The proposed construction technique described in this article is presented as an alternative technique toward the achievement of the same goal pursued by other techniques. This pilot study on the construction of complex 3D shapes using the self-assembly method has obviously a limited impact compared with in vivo implantation of other TEHV performed by other groups.19–21,23,36,37 However, this study presented a unique construction technique that can create a complex 3D heart valve structure solely using a fully biological plane tissue to begin with.

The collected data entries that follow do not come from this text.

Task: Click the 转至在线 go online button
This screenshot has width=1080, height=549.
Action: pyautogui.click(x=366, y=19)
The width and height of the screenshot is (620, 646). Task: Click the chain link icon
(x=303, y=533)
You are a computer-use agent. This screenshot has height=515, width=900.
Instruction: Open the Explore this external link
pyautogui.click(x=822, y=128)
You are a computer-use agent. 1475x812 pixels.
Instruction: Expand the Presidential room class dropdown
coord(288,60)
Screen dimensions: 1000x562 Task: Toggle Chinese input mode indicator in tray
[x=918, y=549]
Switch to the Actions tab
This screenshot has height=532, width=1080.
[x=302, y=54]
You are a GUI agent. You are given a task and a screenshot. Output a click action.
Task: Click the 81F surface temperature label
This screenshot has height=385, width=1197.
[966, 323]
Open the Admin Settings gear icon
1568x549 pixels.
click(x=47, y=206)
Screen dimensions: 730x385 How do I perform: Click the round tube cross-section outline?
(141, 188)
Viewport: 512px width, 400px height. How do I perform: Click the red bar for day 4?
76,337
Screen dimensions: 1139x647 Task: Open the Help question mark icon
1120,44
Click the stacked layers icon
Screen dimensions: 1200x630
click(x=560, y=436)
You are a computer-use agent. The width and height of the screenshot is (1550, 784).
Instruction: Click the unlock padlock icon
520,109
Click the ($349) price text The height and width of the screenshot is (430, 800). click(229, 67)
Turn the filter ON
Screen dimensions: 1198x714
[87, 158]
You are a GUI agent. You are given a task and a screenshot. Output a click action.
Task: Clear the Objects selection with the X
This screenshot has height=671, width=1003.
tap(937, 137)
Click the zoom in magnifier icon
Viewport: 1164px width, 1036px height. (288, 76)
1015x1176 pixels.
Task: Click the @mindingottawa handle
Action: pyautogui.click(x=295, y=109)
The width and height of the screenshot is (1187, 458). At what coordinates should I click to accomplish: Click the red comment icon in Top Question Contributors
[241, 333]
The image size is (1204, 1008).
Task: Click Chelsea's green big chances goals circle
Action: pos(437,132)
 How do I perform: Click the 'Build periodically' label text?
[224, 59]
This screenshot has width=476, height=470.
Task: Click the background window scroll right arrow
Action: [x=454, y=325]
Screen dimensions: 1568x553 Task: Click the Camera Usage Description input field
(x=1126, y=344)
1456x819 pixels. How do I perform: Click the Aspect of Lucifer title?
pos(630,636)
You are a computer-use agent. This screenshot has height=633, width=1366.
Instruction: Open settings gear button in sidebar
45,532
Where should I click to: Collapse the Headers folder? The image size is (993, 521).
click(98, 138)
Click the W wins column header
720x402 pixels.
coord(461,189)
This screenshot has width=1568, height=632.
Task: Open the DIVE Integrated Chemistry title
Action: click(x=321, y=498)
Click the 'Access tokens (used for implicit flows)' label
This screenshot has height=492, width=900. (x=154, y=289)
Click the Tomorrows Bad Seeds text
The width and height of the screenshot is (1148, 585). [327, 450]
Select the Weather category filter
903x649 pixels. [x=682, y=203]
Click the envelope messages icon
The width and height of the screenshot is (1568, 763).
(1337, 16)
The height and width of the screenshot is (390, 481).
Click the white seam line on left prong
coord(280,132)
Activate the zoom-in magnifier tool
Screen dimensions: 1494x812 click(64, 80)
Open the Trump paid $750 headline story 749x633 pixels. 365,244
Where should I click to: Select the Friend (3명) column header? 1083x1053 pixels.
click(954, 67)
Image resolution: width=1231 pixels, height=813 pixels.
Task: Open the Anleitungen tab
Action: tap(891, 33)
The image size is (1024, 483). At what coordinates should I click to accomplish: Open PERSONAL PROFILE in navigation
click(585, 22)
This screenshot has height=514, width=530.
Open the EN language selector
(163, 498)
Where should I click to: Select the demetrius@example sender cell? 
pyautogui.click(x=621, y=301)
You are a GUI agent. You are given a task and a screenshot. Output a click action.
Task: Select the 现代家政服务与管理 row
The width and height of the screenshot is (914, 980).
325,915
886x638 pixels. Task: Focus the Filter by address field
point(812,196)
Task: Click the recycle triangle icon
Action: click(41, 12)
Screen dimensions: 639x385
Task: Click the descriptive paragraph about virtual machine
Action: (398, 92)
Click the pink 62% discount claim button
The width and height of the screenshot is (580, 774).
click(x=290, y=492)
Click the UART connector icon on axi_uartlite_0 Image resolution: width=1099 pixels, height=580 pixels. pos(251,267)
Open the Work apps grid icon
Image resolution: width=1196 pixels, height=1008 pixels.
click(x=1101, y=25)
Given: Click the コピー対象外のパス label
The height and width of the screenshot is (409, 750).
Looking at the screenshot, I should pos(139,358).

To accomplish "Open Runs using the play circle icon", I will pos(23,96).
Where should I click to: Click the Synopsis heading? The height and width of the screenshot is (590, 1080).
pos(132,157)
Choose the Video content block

Finally, aside from the biomechanical characterization of the tissue, future work will feature additional tests in the bioreactor to assess the behavior of the tissue-engineered valve when exposed to more demanding flow and pressure, closer or equal to physiological values. Other sets of experiments will also address the enhancement of the valve's mechanical and biological properties using dynamic conditioning in the bioreactor. In-depth in vitro characterization of the TEHV will give a better understanding of the valve's behavior and will enable us to do a precise optimization of the construction technique to rapidly move toward in vivo assessment of the substitute.
Conclusion
This study presented the first attempt in the development of an entirely biological stentless heart valve substitute using the self-assembly method. The construction technique is based on different sets of custom-designed templates leading to the achievement of a 3D aortic valve structure from a thick plane tissue. The first actual valve prototype exhibits a similar behavior to that of a native heart valve when placed in a bioreactor under a light pulsed flow. The tissue's dense ECM was mainly composed of corrugated collagen fibers and contained uniformly spread cells. Based on the observation of this first prototype, this new construction technique appears promising for the development of new heart valve substitutes
Footnotes
Acknowledgments
This work was supported by the Fonds de recherche du Québec—Nature et technologies (FRQNT), the Fonds de recherche du Québec—Santé (FRQS), the Canadian Institutes for Health Research (CIHR), and the FRQS TheCell network. C.T. is recipient of a scholarship from the Natural Sciences and Engineering Research Council of Canada (NSERC) and J.-M.B. is recipient of a Frederick Banting and Charles Best Canada Graduate Scholarships from the CIHR. V.L. receives a scholarship from the FRQNT and M.Y.T. from the FRQS. The authors would also like to thanks Pierre Carrier, Marc-André Plourde-Campagna, Jean-Claude Gariépy, Cindy Perron, and Jahdonna Isaac for their technical assistance. We also thank Dr. Patrick Mathieu, Dr. Philippe Pibarot, and Dr. Yvan Maciel for insightful discussions on this project.
Disclosure Statement
No competing financial interests exist.